Saturday, October 27, 2007

Louisana Governor Supports Intelligent Design

The New York Times reports that the newly elected Governor of Louisana is a supporter of intelligent design. Bobby Jindal (R-La) is the first Indian-American governor in the United States. He brings a very impressive resume to the table, having been a Rhodes Scholar and educated at both Oxford and Brown Universities and only being 36 years of age.

Born in Baton Rouge, Lousiana to Hindu parents, Jindal converted to Roman Catholicism during his years at Brown University. After losing the previous gubernatorial election in 2003 to Kathleen Babineaux Blanco, Jindal ran successfully for Congress from the New Orleans suburbs in 2004. He sought the governor's seat again in 2007 and was successful.

Jindal, as aformentioned, is a proponent of intelligent design and has said that it may be appropriate for school science classes. Critics will, no doubt, neglect Jindal's education at Brown and Oxford and all his other accomplishments in light of this one fact. Perhaps it is time for change, however, and perhaps Jindal is the right person for Louisana at this time.

Kenyan Monkeys Make "Lewd" Signs

A recent article (found here) discusses how monkeys in Kenya are "monkeying" around and making lewd gestures towards women.
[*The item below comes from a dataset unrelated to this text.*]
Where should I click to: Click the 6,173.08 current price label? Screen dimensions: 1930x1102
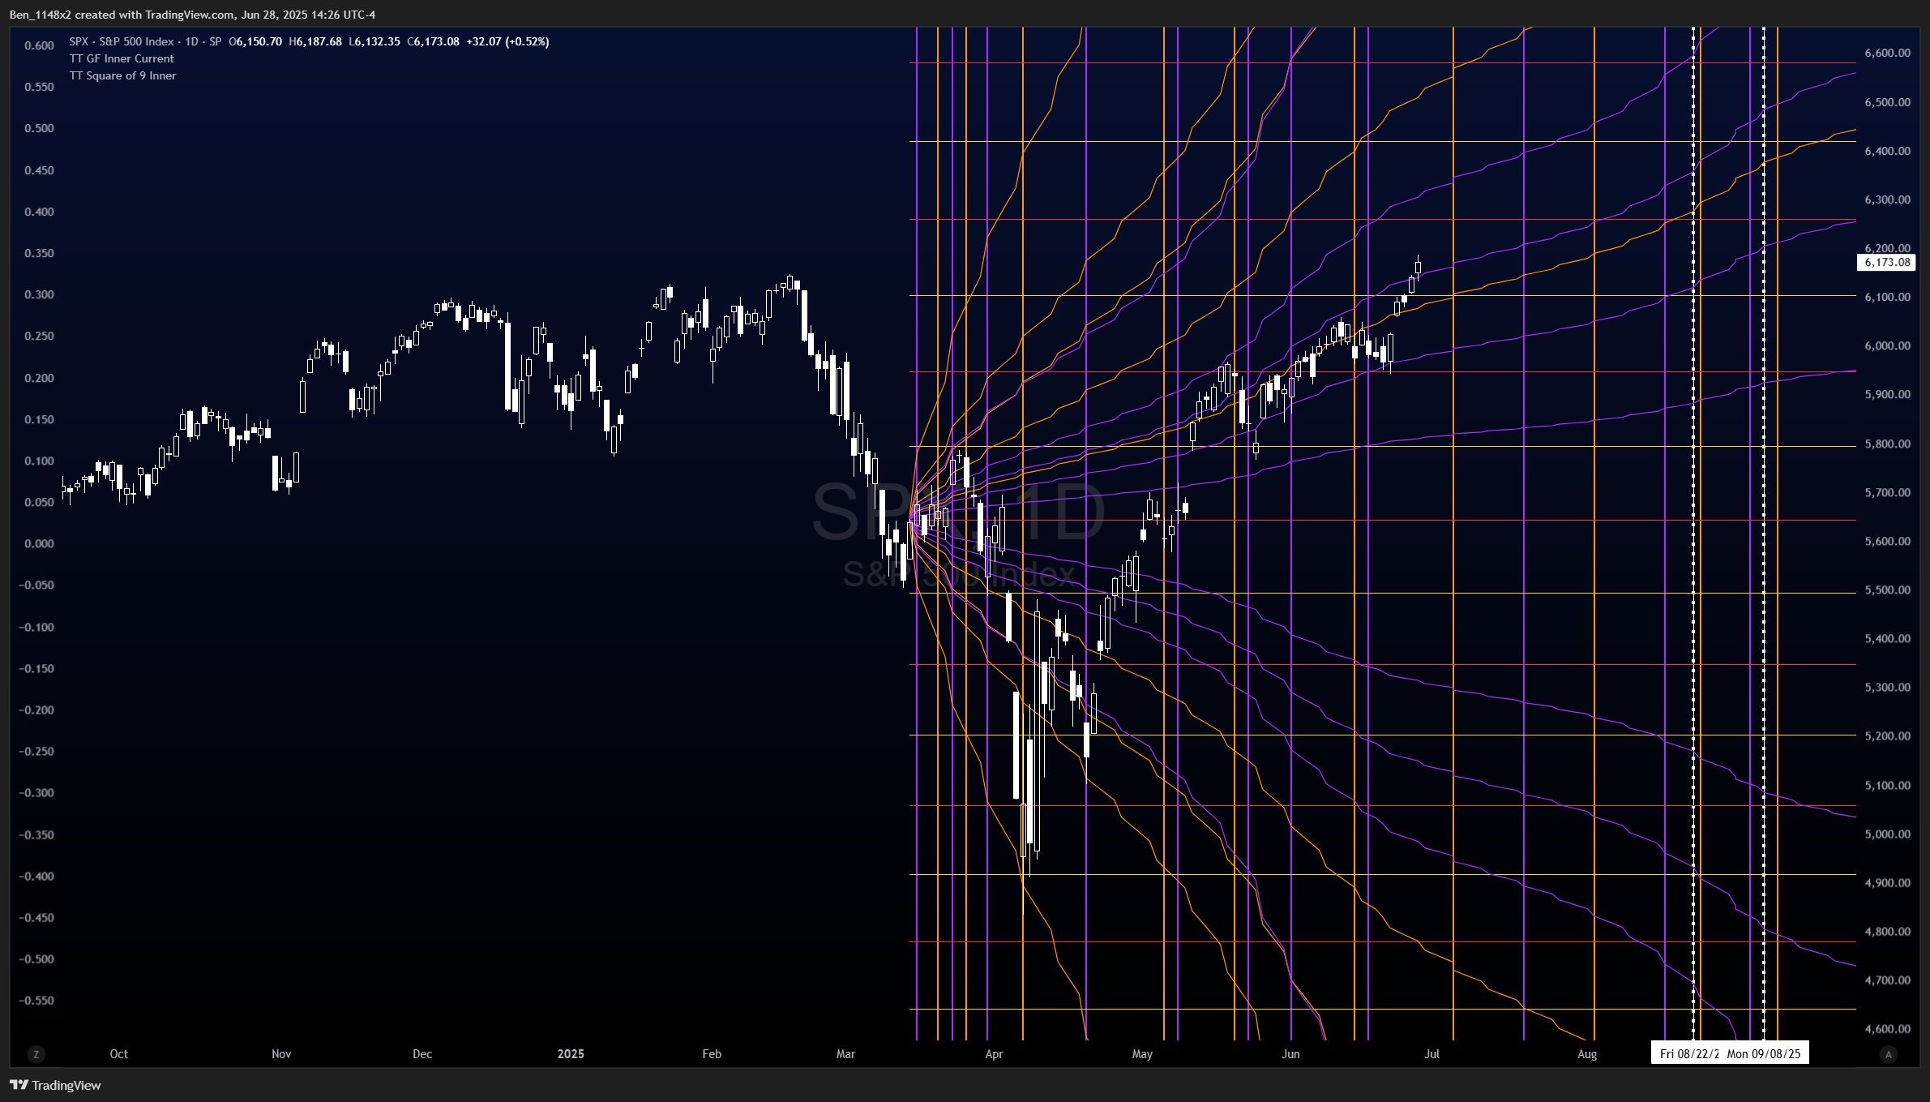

What's interesting is what the spokesperson for Kenya's Wildlife Service, Gichuki Kabukuru, said concerning this matter:

"That is quite true. I will not be able to give you a scientific explanation but it has been observed in the past," he said. "Even in our camps, when men are out on patrol and the monkeys see women and children, they will become very naughty and make lewd signs at them."

Supposedly, something can be "quite true" while no one can give a scientific explanation for it. Why aren't scientists shouting about this? Shouldn't they be all over these Kenyans for saying this? Why are we allowing these Kenyans to draw such conclusions a mere observations? This is a travesty.

Or...maybe we always rely on observations and inferences and it's something deeper than science that makes scientists protest intelligent design. Just a thought.

Tuesday, October 23, 2007

St. Petersburg Times on Thomas Woodward

The St. Petersburg Times ran an article about Dr. Thomas Woodward of Trinity College and author of Doubts About Darwin and Darwin Strikes Back. Dr. Woodward is considered the historian of the intelligent design movement and his work has been most valuable for those in the ongoing debate between intelligent design and evolution and for the public.

The article can be found here.

Friday, October 12, 2007

NOVA to Carry Documentary on Kitzmiller Proceedings

NOVA, the popular science show on PBS, will be featuring a two-hour documentary on the Kitzmiller v. Dover trial held in Pennsylvania in 2005. The film, entitled "Judgment Day: Intelligent Design on Trial," will be featured on November 13, 2007 at 8 PM EST on PBS.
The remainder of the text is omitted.